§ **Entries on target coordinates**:
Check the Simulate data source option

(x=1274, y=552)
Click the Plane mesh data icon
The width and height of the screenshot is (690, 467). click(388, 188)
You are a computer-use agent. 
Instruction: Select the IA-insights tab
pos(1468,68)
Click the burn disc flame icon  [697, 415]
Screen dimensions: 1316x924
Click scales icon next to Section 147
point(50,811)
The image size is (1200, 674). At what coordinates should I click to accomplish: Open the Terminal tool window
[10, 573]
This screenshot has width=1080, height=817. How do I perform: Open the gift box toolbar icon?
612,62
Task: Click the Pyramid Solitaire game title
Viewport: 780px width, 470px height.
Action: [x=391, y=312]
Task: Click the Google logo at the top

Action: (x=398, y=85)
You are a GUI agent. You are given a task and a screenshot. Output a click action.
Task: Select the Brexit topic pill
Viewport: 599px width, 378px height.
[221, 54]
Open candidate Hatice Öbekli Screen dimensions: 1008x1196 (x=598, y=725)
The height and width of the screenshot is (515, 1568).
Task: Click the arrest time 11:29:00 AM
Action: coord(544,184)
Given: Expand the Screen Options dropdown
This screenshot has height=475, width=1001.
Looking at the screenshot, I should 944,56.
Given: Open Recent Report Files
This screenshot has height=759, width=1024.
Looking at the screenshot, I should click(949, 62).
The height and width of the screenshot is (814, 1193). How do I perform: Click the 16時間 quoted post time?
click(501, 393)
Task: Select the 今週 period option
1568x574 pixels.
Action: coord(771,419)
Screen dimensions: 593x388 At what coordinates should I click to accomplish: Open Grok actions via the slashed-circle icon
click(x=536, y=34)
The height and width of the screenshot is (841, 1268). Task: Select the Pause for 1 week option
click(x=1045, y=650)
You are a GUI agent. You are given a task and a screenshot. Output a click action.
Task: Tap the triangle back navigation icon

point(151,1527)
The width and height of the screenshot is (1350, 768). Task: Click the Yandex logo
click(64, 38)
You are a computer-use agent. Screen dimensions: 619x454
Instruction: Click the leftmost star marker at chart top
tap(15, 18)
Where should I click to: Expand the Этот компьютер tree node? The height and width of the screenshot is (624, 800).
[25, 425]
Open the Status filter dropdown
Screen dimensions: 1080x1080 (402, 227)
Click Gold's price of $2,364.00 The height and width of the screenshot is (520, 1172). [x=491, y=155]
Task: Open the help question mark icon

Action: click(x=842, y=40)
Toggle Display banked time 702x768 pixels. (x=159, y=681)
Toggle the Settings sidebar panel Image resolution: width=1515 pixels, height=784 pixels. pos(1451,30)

§ **WHAT YOU SHOULD DO**:
Change every "Instruction" in these rows to "Goal" and write all the rows out again with nothing else altered.

§ **TASK SOLUTION**:
Check the Simulate data source option

(x=1274, y=552)
Click the Plane mesh data icon
The width and height of the screenshot is (690, 467). click(388, 188)
You are a computer-use agent. 
Goal: Select the IA-insights tab
pos(1468,68)
Click the burn disc flame icon  [697, 415]
Screen dimensions: 1316x924
Click scales icon next to Section 147
point(50,811)
The image size is (1200, 674). At what coordinates should I click to accomplish: Open the Terminal tool window
[10, 573]
This screenshot has width=1080, height=817. How do I perform: Open the gift box toolbar icon?
612,62
Task: Click the Pyramid Solitaire game title
Viewport: 780px width, 470px height.
Action: [x=391, y=312]
Task: Click the Google logo at the top

Action: (x=398, y=85)
You are a GUI agent. You are given a task and a screenshot. Output a click action.
Task: Select the Brexit topic pill
Viewport: 599px width, 378px height.
[221, 54]
Open candidate Hatice Öbekli Screen dimensions: 1008x1196 (x=598, y=725)
The height and width of the screenshot is (515, 1568).
Task: Click the arrest time 11:29:00 AM
Action: coord(544,184)
Given: Expand the Screen Options dropdown
This screenshot has height=475, width=1001.
Looking at the screenshot, I should 944,56.
Given: Open Recent Report Files
This screenshot has height=759, width=1024.
Looking at the screenshot, I should click(949, 62).
The height and width of the screenshot is (814, 1193). How do I perform: Click the 16時間 quoted post time?
click(501, 393)
Task: Select the 今週 period option
1568x574 pixels.
Action: coord(771,419)
Screen dimensions: 593x388 At what coordinates should I click to accomplish: Open Grok actions via the slashed-circle icon
click(x=536, y=34)
The height and width of the screenshot is (841, 1268). Task: Select the Pause for 1 week option
click(x=1045, y=650)
You are a GUI agent. You are given a task and a screenshot. Output a click action.
Task: Tap the triangle back navigation icon

point(151,1527)
The width and height of the screenshot is (1350, 768). Task: Click the Yandex logo
click(64, 38)
You are a computer-use agent. Screen dimensions: 619x454
Goal: Click the leftmost star marker at chart top
tap(15, 18)
Where should I click to: Expand the Этот компьютер tree node? The height and width of the screenshot is (624, 800).
[25, 425]
Open the Status filter dropdown
Screen dimensions: 1080x1080 (402, 227)
Click Gold's price of $2,364.00 The height and width of the screenshot is (520, 1172). [x=491, y=155]
Task: Open the help question mark icon

Action: click(x=842, y=40)
Toggle Display banked time 702x768 pixels. (x=159, y=681)
Toggle the Settings sidebar panel Image resolution: width=1515 pixels, height=784 pixels. pos(1451,30)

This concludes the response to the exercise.